== Aufgaben ==
• a. Schreibe aus dem Text über Luz y Fuerza alles von „1. Das Unternehmen“ bis hinunter zu „verantwortlich gemacht werden.“ wortgetreu ab.
• b. Prüfe anhand des Textes über Luz y Fuerza, ob jede Aussage zutrifft, und belege dein Ja oder Nein mit einem wörtlichen Zitat: (i) Der Staat hält 90 % der Aktien des Unternehmens. (ii) Private Investoren besitzen die Mehrheit der Aktien. (iii) Felipe Calderón war in der Regierung von Vicente Fox Energieminister.

== Lesetext ==
***

1. Das Unternehmen Luz y Fuerza ist ein Gemeinschaftsunternehmen, daher sind sowohl die Privaten Investoren (mit 10% der Aktien) als auch der Staat (mit 90% der Aktien) der durch den Energieminister vertreten ist, für das gut Funktionieren des Unternehmens verantwortlich. Keine der Mitglieder der Geschäftsführung trat bis heute in der Öffentlichkeit, um sich über die Lage des Unternehmens zu äußern. 

Die Arbeiter und damit die Gewerkschaft kann für die angebliche schlechte Finanzielle Lage nicht verantwortlich gemacht werden.

2. Der heutige Präsident Felipe Calderón war unter die Regierung von Vicente Fox (2000 - 2006) Energieminister. Calderón hatte damals von der gut bezahlten Stelle sowie den profitabel Geschäften profitiert. Diese ganze Reihe von Unregelmäßigkeiten hat die SME immer wieder vorgelegt. Warum hat Calderón damals, als Energieminister nicht über die angebliche schlechte finanzielle Lage von Luz y Fuerza informiert?

***

== Ausgelesene Einträge ==
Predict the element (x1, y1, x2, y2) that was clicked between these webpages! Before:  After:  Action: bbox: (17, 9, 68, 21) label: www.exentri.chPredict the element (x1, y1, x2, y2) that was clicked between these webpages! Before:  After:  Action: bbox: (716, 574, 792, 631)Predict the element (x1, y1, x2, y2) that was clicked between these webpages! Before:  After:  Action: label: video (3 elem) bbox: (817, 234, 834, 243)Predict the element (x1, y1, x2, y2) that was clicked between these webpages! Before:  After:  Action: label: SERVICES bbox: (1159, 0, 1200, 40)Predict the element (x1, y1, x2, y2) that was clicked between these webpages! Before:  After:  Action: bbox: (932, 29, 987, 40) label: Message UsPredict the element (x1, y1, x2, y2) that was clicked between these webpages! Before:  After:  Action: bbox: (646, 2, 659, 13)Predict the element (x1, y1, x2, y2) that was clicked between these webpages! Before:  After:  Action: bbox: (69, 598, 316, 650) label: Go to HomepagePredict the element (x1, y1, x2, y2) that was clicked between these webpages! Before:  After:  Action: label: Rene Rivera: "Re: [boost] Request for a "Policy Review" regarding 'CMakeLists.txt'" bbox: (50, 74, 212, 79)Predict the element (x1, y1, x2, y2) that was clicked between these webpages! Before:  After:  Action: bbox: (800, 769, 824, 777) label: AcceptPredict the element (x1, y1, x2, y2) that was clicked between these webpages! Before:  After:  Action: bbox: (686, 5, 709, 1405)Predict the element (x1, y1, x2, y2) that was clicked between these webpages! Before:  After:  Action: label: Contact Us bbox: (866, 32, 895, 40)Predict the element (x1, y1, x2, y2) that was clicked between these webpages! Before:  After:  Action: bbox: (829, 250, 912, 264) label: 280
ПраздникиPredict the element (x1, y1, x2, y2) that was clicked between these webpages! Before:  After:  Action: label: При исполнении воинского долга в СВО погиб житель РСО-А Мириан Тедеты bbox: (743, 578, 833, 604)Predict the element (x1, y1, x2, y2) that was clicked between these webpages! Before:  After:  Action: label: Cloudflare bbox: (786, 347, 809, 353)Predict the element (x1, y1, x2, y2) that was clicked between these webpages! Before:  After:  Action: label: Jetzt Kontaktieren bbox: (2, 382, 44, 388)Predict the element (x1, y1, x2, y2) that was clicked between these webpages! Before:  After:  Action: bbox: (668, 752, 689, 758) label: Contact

***

== Lösungen ==
• a.
1. Das Unternehmen Luz y Fuerza ist ein Gemeinschaftsunternehmen, daher sind sowohl die Privaten Investoren (mit 10% der Aktien) als auch der Staat (mit 90% der Aktien) der durch den Energieminister vertreten ist, für das gut Funktionieren des Unternehmens verantwortlich. Keine der Mitglieder der Geschäftsführung trat bis heute in der Öffentlichkeit, um sich über die Lage des Unternehmens zu äußern. 

Die Arbeiter und damit die Gewerkschaft kann für die angebliche schlechte Finanzielle Lage nicht verantwortlich gemacht werden.

• b.
(i) Ja: „der Staat (mit 90% der Aktien)“
(ii) Nein: „die Privaten Investoren (mit 10% der Aktien)“
(iii) Ja: „Der heutige Präsident Felipe Calderón war unter die Regierung von Vicente Fox (2000 - 2006) Energieminister.“